===== GIVEN PASSAGE =====

Anyway, the point is, not having to worry about memory smashes when you're writing an application is pretty neat. It eliminates a large class of common errors, and the result is more robust software.

...continued...

Re:Why VMs are good, mmmmkay

Posted: Sat Apr 02, 2005 1:02 am
by Colonel Kernel
Why I like VMs #2: Garbage collection
Somewhat related to #1 is the fact that VMs make garbage collection a lot easier to implement. As someone who has written commercial grade C++ code the hard way for over 6 years, I think garbage collection is great. I think smart pointers and deterministic destruction are great too, but I think it's redundant for them to manage plain old memory.

Garbage collection is not a panacea. It can be abused. GC should not be used to collect file handles, database connections, or anything else that really ought to be cleaned up right now. This is why tools such as deterministic destruction exist (c.f. IDispose/using in C#, and destructors in C++/CLI). If your app is time sensitive (e.g. -- a graphics-intensive game), then GC can slow you down at an inconvenient moment. However, understanding and good design can usually overcome these problems. I believe that GC solves more problems than it creates -- it has certainly worked out that way for me in practice.

===== SUPPLIED MATERIAL =====

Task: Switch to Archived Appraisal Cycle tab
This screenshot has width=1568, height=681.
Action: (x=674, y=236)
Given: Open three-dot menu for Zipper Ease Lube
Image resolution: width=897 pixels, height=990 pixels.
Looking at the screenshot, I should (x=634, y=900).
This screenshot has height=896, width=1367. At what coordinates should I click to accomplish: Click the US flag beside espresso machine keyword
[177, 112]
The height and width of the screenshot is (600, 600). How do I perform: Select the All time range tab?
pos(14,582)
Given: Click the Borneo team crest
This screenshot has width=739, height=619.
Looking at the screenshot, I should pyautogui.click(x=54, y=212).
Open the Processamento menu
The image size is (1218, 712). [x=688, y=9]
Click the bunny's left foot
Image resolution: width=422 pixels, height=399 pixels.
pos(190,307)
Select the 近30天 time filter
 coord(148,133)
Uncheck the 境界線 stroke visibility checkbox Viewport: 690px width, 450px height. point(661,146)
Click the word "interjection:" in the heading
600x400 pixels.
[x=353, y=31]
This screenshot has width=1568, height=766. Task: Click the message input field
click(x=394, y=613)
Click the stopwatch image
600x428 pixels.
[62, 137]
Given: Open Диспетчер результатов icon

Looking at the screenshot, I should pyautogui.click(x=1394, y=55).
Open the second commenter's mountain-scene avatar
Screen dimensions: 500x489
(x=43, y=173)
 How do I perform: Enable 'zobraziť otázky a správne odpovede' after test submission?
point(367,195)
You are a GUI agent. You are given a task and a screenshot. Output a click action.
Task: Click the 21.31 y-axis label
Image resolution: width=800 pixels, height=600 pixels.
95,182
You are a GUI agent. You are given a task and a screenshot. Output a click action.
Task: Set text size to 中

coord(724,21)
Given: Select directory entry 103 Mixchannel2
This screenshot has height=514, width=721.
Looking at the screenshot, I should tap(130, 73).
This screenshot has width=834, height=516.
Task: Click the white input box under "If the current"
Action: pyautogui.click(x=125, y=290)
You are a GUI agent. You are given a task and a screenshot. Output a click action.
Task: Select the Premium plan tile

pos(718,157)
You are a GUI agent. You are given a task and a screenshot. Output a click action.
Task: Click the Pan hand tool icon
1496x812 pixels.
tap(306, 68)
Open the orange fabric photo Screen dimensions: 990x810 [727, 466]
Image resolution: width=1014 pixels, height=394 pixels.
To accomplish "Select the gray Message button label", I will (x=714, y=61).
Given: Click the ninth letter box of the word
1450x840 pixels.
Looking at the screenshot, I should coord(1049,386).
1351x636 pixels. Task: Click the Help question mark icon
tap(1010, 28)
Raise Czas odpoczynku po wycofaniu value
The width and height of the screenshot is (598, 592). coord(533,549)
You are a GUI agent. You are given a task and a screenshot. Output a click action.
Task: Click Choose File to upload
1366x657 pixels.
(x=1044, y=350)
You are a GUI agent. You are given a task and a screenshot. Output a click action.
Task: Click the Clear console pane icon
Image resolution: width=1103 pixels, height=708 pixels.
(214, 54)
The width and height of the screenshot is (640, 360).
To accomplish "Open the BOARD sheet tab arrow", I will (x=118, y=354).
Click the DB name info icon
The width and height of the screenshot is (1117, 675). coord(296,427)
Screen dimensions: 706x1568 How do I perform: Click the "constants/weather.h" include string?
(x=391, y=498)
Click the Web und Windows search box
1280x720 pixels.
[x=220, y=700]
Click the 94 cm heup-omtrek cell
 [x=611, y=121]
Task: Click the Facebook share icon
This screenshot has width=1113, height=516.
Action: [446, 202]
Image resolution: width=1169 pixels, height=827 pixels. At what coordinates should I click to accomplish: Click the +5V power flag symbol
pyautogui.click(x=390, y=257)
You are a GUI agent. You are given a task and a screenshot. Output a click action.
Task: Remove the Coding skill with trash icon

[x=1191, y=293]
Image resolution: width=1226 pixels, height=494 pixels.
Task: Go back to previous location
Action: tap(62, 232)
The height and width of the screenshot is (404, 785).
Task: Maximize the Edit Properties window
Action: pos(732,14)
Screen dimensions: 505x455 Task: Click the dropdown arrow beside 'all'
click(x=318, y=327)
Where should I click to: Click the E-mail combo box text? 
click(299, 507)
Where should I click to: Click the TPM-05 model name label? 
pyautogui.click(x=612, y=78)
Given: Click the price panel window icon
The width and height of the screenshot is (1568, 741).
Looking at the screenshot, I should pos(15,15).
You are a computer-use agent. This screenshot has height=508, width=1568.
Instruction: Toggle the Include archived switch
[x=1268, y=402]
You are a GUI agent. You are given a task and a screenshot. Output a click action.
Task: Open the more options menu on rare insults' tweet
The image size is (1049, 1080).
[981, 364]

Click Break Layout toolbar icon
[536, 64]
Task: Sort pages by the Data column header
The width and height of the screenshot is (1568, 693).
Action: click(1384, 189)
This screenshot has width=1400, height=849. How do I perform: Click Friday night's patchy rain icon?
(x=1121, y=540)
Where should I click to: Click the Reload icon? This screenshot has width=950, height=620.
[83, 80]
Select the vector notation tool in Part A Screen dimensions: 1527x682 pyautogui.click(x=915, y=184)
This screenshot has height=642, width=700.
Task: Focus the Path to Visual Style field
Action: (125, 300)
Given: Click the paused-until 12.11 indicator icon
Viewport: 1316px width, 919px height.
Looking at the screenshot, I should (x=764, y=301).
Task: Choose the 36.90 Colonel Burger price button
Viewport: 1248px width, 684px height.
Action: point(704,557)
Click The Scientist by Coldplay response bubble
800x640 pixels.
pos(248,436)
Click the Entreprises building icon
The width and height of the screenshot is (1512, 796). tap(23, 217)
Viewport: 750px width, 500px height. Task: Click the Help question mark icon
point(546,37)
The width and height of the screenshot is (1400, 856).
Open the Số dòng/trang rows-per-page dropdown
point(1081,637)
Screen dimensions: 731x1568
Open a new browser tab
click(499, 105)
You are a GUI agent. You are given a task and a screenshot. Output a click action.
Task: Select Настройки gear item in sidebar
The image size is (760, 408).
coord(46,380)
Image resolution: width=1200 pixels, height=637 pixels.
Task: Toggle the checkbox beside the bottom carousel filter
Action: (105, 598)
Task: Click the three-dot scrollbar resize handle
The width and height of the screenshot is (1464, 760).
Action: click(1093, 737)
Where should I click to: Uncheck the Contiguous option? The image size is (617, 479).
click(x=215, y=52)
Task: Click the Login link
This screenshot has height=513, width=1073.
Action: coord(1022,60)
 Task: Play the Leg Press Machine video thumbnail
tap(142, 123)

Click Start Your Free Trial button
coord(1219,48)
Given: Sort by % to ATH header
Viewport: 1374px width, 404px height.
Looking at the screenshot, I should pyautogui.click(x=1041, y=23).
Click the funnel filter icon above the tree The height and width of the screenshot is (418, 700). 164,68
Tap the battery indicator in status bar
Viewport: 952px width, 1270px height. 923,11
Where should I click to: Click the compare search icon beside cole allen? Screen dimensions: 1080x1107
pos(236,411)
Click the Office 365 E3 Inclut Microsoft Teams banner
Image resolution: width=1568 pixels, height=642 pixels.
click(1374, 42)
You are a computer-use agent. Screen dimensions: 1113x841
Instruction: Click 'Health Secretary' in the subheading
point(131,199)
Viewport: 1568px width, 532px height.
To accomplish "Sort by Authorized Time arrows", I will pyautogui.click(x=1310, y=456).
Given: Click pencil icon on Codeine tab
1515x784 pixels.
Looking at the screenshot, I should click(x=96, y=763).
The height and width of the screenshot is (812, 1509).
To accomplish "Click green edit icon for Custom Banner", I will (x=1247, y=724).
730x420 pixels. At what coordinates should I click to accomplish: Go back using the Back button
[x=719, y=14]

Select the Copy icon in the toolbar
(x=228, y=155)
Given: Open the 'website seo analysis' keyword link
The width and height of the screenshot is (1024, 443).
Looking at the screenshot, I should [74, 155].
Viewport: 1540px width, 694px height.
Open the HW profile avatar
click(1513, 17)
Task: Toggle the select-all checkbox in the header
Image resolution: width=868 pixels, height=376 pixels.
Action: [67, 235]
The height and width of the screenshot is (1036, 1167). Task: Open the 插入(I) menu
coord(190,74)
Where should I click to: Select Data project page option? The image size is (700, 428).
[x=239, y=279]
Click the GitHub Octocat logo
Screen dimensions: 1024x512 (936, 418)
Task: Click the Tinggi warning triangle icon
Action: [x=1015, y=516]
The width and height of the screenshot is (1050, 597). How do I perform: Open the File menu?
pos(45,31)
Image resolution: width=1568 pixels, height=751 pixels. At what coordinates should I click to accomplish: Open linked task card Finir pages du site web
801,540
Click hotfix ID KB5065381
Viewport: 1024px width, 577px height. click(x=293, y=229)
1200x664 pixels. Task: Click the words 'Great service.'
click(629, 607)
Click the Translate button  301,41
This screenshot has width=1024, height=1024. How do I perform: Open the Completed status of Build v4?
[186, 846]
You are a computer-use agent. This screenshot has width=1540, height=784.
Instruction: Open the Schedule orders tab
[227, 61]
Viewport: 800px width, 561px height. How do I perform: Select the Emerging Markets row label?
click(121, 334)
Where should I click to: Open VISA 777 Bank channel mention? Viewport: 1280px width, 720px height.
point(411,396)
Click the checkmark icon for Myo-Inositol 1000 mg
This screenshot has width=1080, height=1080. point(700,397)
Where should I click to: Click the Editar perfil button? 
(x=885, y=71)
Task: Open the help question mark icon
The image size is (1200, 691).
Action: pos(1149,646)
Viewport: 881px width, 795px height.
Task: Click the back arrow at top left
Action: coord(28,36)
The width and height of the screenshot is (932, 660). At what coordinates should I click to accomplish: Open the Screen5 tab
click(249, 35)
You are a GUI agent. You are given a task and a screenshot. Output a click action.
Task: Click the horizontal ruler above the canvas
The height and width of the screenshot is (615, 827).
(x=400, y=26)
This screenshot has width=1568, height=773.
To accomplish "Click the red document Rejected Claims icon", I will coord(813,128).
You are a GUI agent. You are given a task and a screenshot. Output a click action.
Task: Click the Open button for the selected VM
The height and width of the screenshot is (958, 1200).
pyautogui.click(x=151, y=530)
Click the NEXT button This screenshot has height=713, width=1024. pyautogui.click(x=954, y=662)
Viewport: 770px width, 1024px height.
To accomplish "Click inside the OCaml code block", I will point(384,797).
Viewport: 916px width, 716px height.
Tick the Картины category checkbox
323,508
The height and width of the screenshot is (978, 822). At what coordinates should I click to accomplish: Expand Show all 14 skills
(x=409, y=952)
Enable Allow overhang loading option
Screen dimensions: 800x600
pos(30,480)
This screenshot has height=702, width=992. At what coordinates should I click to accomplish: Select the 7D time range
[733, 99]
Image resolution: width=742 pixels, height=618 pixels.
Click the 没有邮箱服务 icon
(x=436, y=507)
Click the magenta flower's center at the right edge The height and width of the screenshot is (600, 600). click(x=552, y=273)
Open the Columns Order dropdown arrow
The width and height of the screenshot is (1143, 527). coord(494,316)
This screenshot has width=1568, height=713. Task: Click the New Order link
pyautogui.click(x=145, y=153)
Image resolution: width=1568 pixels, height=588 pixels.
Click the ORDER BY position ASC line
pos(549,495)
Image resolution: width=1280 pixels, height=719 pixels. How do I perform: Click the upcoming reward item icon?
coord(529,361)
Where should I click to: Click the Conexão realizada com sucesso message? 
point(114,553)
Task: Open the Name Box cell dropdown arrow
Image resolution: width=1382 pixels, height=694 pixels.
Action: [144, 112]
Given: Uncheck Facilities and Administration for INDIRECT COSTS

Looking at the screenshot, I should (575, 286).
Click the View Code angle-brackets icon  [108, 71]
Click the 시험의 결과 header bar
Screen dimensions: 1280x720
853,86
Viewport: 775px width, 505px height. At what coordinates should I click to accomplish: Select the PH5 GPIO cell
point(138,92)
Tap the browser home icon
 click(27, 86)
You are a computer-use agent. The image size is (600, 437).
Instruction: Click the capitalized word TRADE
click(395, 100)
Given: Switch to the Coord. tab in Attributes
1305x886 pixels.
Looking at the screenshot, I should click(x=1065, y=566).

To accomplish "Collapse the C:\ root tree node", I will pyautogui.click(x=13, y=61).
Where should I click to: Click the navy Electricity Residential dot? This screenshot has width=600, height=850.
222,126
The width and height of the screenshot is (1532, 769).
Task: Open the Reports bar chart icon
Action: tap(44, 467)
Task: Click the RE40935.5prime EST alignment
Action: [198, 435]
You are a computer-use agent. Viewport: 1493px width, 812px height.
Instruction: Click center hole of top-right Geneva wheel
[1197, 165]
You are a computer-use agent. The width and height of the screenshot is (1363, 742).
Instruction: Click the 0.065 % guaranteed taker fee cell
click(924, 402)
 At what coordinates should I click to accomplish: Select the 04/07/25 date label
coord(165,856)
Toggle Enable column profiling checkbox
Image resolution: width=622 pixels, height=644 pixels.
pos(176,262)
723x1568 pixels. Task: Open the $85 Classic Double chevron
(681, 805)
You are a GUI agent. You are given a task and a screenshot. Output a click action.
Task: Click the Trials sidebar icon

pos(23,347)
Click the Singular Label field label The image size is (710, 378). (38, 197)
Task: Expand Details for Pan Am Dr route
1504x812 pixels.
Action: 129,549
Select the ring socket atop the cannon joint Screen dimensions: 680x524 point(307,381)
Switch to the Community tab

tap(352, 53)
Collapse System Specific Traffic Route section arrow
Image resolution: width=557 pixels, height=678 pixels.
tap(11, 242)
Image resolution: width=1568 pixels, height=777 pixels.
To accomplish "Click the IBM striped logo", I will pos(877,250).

=====

APPLY WHAT YOU READ:
#1 In the forum post about virtual machines, what should garbage collection not be used to collect?
#2 Duplicate the part of the forum post about virtual machines that opens with the words containing "Posted: Sat Apr" and closes with "plain old memory.".

PER-TASK OUTPUTS:
#1 File handles, database connections, or anything else that really ought to be cleaned up right now.

#2
Posted: Sat Apr 02, 2005 1:02 am
by Colonel Kernel
Why I like VMs #2: Garbage collection
Somewhat related to #1 is the fact that VMs make garbage collection a lot easier to implement. As someone who has written commercial grade C++ code the hard way for over 6 years, I think garbage collection is great. I think smart pointers and deterministic destruction are great too, but I think it's redundant for them to manage plain old memory.